How did you come to write the music for Jawbone?
A mutual friend, Mark ‘Bax’ Baxter, knew that I’d love to do a film score, but not for something mainstream. So he introduced me to Johnny, who outlined the story. I was so vibed that I began to construct the main theme and soundtrack straight away.
What were your influences?
I didn’t have any real influences, but I understand the power of the dynamics of music in tandem with film. I’m tired of seeing these films set in London with banging techno soundtracks. I saw this as more abstract, evolving from tenderness and calm to violent and disturbing, capturing the film’s emotions. Each section would be a mood that would work randomly, sometimes rambling and unresolved [like the film’s central character, Jimmy McCabe], sometimes jarring, or, at other times, in harmony with the scene’s emotion. I also wanted it to be symphonic, not with an orchestra, but with electronic instruments and random sounds. An electronic symphony. I was lucky, as I was given a lot of slack.
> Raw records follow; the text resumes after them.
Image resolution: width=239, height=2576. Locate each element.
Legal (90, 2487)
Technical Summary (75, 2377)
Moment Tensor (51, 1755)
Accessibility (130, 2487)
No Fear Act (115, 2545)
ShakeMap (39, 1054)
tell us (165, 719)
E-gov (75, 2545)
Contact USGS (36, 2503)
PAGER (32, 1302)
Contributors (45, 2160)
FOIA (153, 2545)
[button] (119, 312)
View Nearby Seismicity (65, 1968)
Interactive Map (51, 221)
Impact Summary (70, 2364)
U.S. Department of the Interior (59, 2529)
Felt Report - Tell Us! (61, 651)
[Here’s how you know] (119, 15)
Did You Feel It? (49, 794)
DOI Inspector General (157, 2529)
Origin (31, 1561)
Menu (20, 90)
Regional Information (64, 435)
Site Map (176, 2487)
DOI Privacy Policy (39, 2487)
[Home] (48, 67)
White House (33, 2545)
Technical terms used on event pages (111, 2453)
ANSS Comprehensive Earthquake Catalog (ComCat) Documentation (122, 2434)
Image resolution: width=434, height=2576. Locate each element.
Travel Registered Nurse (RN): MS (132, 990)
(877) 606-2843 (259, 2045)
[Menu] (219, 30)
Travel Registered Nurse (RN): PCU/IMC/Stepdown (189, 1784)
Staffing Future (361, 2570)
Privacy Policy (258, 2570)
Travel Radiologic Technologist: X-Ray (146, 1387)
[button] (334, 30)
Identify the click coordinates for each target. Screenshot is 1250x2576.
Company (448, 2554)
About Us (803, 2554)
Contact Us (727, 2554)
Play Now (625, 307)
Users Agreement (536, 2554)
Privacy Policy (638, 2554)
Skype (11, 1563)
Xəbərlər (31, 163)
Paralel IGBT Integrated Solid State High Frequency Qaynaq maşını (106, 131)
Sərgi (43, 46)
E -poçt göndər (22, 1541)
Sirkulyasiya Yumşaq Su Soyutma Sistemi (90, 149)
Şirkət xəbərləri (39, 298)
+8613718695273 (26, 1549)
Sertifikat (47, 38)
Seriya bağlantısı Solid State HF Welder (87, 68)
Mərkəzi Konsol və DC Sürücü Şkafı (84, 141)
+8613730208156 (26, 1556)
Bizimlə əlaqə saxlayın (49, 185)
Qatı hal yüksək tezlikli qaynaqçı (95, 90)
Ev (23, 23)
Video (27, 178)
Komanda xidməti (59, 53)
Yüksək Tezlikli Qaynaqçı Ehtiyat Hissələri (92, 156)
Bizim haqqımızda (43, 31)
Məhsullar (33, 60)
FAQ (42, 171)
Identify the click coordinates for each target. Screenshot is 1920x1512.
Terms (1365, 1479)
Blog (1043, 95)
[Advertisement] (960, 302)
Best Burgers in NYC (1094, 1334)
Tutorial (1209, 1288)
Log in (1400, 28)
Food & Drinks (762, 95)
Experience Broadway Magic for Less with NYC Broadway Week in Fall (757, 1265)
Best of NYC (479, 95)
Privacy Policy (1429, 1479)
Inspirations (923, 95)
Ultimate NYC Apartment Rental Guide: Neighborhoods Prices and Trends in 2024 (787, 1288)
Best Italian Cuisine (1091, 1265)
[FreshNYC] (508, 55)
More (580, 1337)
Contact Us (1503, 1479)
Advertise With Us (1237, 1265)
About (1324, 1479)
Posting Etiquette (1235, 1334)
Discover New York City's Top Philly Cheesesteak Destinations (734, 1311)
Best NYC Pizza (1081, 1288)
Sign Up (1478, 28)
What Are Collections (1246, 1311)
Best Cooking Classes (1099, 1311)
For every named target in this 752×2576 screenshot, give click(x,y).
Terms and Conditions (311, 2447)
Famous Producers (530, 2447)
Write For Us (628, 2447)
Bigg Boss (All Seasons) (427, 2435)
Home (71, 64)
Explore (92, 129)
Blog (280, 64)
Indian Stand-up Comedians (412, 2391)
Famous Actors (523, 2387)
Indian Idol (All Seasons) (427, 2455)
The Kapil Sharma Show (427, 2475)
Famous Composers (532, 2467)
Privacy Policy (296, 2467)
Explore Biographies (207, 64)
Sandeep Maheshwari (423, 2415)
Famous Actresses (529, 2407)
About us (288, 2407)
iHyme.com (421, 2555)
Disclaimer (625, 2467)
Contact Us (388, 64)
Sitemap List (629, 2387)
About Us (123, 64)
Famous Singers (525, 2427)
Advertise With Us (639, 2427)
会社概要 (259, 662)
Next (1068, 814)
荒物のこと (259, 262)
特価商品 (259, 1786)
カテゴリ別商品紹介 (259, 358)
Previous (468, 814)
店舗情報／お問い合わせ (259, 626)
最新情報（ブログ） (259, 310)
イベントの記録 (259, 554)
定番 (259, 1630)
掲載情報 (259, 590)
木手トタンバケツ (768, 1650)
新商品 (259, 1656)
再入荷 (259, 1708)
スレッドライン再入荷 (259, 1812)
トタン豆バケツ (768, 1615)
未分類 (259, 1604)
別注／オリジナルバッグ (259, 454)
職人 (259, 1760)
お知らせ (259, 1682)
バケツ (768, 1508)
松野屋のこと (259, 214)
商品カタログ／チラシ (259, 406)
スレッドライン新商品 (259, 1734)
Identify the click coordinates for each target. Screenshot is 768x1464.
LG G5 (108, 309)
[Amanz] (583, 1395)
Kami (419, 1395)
Why did this film appeal to you?
I can relate to boxing, as in the middle of the ‘violence’ a fighter has to stay calm and controlled. My dad was a boxer as a young man [and a good one at that; he won 200 fights and had ABA titles to his name], so I related to the story and also to the theme of alcoholism, which I’d suffered from. And I instantly liked Johnny Harris; he’s a very intense but extremely soulful fella. He really wants to make a difference, and he’s done that with Jawbone.